##### SOURCE MATERIAL #####

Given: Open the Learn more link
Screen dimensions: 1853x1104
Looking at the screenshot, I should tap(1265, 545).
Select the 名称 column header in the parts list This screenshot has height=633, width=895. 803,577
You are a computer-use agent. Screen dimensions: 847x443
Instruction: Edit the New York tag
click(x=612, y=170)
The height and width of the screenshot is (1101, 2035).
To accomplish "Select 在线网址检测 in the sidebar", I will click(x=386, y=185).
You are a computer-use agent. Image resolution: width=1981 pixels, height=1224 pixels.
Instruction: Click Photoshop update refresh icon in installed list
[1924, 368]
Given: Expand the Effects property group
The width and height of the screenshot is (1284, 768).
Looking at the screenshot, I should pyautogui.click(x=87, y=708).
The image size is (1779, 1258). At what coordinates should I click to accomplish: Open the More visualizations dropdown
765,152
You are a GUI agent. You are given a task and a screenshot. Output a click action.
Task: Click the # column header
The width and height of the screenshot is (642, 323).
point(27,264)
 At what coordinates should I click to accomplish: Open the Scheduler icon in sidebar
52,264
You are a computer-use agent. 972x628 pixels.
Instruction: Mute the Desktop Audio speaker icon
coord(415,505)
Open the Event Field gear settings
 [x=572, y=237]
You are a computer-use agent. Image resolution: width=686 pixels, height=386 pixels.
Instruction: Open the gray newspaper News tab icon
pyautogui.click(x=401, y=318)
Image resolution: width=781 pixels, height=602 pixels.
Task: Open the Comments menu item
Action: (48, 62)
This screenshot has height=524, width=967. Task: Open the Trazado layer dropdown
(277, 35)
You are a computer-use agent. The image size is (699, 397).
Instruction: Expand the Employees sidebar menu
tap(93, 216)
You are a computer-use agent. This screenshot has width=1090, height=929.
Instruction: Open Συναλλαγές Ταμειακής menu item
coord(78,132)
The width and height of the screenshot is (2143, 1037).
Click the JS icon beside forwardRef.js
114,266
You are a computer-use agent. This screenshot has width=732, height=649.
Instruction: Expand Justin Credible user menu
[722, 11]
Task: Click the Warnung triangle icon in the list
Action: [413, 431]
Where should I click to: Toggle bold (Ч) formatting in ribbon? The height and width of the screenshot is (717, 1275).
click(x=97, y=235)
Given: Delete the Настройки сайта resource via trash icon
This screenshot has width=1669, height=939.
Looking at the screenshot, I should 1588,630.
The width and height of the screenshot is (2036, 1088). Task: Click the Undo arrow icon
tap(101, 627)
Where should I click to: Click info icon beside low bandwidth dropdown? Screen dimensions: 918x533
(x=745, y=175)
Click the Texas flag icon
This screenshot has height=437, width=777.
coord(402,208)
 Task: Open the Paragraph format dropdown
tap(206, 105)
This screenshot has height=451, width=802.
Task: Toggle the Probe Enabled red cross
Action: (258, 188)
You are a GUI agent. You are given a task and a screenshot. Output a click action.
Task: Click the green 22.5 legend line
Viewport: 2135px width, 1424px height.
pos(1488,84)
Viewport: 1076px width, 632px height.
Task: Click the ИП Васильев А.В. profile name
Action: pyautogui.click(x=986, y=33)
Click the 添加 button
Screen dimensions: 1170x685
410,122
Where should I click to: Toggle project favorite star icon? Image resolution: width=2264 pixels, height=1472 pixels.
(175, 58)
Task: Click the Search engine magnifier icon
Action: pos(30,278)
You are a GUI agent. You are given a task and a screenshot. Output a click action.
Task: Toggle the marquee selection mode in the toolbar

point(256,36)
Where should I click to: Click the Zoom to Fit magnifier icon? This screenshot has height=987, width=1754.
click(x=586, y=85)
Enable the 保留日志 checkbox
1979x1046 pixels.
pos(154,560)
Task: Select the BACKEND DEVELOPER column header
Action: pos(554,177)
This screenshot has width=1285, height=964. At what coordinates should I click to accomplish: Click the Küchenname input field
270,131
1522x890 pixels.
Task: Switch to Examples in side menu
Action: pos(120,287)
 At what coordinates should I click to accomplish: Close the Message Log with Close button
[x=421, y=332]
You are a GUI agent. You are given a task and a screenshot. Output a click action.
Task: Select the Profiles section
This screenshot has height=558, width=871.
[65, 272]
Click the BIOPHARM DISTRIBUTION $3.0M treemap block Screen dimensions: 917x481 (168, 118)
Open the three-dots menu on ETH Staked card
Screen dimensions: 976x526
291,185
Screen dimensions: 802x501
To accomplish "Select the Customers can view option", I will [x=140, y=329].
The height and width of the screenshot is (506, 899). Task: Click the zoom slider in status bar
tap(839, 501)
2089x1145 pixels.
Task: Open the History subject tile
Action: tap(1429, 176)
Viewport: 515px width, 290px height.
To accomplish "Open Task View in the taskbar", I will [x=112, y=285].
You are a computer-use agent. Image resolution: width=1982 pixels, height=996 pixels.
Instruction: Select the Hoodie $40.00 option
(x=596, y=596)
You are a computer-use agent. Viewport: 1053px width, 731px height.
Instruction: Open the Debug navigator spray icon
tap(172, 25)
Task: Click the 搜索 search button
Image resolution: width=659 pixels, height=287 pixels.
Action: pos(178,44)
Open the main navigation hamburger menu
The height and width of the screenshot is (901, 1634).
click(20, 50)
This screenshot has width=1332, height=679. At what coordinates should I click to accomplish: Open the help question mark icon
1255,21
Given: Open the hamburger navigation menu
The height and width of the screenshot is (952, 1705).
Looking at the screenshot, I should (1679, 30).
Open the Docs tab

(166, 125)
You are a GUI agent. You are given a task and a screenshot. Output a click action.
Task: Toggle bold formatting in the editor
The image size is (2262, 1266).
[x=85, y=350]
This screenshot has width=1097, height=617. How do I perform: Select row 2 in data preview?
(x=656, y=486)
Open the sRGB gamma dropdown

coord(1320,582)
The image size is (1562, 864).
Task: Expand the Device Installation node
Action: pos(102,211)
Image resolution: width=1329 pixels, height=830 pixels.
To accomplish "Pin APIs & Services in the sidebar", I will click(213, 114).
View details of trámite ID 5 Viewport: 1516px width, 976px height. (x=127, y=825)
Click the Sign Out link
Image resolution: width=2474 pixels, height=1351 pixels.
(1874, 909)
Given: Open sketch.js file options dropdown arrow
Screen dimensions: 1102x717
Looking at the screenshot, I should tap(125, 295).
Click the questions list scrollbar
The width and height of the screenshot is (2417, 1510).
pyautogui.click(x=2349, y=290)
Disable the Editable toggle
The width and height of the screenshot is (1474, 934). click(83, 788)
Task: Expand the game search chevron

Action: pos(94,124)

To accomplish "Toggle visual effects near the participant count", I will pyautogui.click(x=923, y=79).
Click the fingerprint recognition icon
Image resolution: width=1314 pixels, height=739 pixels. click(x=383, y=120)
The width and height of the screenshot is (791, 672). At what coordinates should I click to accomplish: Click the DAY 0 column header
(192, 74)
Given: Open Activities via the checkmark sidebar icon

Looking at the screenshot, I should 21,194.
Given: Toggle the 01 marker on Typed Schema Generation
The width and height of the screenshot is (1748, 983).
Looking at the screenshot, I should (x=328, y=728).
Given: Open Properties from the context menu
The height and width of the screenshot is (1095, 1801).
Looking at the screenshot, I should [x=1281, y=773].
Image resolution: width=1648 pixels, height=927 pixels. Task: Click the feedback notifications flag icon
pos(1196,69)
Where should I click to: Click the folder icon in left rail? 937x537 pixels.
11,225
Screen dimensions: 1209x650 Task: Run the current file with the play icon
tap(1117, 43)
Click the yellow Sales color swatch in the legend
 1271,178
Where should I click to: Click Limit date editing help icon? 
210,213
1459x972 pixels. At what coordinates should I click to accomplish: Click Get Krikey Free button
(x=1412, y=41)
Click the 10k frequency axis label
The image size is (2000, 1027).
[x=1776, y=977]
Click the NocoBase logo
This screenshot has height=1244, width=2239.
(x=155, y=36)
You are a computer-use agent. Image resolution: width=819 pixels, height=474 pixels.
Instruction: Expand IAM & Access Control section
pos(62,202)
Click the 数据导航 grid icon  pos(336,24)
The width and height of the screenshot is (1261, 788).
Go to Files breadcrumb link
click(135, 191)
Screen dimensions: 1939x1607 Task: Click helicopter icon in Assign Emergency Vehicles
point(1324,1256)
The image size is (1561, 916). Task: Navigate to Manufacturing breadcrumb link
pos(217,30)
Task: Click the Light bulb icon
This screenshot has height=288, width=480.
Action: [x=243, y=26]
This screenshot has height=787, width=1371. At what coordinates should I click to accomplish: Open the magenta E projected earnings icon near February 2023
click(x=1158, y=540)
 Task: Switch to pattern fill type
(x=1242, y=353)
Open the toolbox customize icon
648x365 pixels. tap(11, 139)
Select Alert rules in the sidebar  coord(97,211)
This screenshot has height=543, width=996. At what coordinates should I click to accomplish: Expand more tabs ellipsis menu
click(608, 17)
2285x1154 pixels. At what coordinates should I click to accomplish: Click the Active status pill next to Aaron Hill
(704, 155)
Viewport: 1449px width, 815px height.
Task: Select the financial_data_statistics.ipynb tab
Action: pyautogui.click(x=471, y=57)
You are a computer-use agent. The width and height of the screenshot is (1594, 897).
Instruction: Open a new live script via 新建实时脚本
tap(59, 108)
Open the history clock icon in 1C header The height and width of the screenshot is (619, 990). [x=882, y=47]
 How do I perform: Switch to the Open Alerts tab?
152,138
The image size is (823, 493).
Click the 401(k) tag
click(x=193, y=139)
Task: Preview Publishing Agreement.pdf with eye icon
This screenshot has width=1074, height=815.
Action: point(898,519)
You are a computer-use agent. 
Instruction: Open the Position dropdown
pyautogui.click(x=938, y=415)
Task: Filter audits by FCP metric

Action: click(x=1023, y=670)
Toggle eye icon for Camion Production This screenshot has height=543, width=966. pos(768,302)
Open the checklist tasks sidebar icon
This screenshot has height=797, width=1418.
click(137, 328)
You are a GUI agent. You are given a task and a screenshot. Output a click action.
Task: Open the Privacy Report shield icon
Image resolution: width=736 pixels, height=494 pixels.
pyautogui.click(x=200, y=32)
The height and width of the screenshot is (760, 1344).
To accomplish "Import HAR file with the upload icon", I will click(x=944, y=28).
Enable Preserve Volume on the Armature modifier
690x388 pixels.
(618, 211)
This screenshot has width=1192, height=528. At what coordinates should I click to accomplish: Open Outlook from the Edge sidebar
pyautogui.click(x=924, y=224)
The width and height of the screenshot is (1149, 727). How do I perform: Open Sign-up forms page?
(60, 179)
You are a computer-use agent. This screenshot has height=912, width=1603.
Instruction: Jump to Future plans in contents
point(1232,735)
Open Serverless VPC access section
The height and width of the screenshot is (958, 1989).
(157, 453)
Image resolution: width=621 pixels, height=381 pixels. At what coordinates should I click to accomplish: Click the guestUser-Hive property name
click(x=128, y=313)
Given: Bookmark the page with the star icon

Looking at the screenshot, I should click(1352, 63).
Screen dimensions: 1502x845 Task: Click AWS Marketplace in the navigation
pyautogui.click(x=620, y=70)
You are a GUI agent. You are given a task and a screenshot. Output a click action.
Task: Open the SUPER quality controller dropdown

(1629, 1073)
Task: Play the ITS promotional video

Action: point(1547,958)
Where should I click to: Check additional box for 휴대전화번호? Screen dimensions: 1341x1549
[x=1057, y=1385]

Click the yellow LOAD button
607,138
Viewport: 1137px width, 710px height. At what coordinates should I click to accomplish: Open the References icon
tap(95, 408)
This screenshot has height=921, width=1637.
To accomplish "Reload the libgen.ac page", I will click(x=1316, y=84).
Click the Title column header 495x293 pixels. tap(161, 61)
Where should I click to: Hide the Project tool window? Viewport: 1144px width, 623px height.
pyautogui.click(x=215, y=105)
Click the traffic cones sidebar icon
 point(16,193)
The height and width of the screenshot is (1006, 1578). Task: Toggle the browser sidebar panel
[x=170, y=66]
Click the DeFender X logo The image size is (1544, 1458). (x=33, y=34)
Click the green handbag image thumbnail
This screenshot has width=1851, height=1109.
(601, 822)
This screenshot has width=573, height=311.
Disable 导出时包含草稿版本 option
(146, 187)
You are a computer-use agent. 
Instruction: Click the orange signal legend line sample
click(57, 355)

#####

• _ACTION ITEM_:
Output the material above exactly, but only from the line that carries "View details of" through the line that carries "Click the 数据导航".

• _YOUR SOLUTION_:
View details of trámite ID 5 Viewport: 1516px width, 976px height. (x=127, y=825)
Click the Sign Out link
Image resolution: width=2474 pixels, height=1351 pixels.
(1874, 909)
Given: Open sketch.js file options dropdown arrow
Screen dimensions: 1102x717
Looking at the screenshot, I should tap(125, 295).
Click the questions list scrollbar
The width and height of the screenshot is (2417, 1510).
pyautogui.click(x=2349, y=290)
Disable the Editable toggle
The width and height of the screenshot is (1474, 934). click(83, 788)
Task: Expand the game search chevron

Action: pos(94,124)

To accomplish "Toggle visual effects near the participant count", I will pyautogui.click(x=923, y=79).
Click the fingerprint recognition icon
Image resolution: width=1314 pixels, height=739 pixels. click(x=383, y=120)
The width and height of the screenshot is (791, 672). At what coordinates should I click to accomplish: Click the DAY 0 column header
(192, 74)
Given: Open Activities via the checkmark sidebar icon

Looking at the screenshot, I should 21,194.
Given: Toggle the 01 marker on Typed Schema Generation
The width and height of the screenshot is (1748, 983).
Looking at the screenshot, I should (x=328, y=728).
Given: Open Properties from the context menu
The height and width of the screenshot is (1095, 1801).
Looking at the screenshot, I should [x=1281, y=773].
Image resolution: width=1648 pixels, height=927 pixels. Task: Click the feedback notifications flag icon
pos(1196,69)
Where should I click to: Click the folder icon in left rail? 937x537 pixels.
11,225
Screen dimensions: 1209x650 Task: Run the current file with the play icon
tap(1117, 43)
Click the yellow Sales color swatch in the legend
 1271,178
Where should I click to: Click Limit date editing help icon? 
210,213
1459x972 pixels. At what coordinates should I click to accomplish: Click Get Krikey Free button
(x=1412, y=41)
Click the 10k frequency axis label
The image size is (2000, 1027).
[x=1776, y=977]
Click the NocoBase logo
This screenshot has height=1244, width=2239.
(x=155, y=36)
You are a computer-use agent. Image resolution: width=819 pixels, height=474 pixels.
Instruction: Expand IAM & Access Control section
pos(62,202)
Click the 数据导航 grid icon  pos(336,24)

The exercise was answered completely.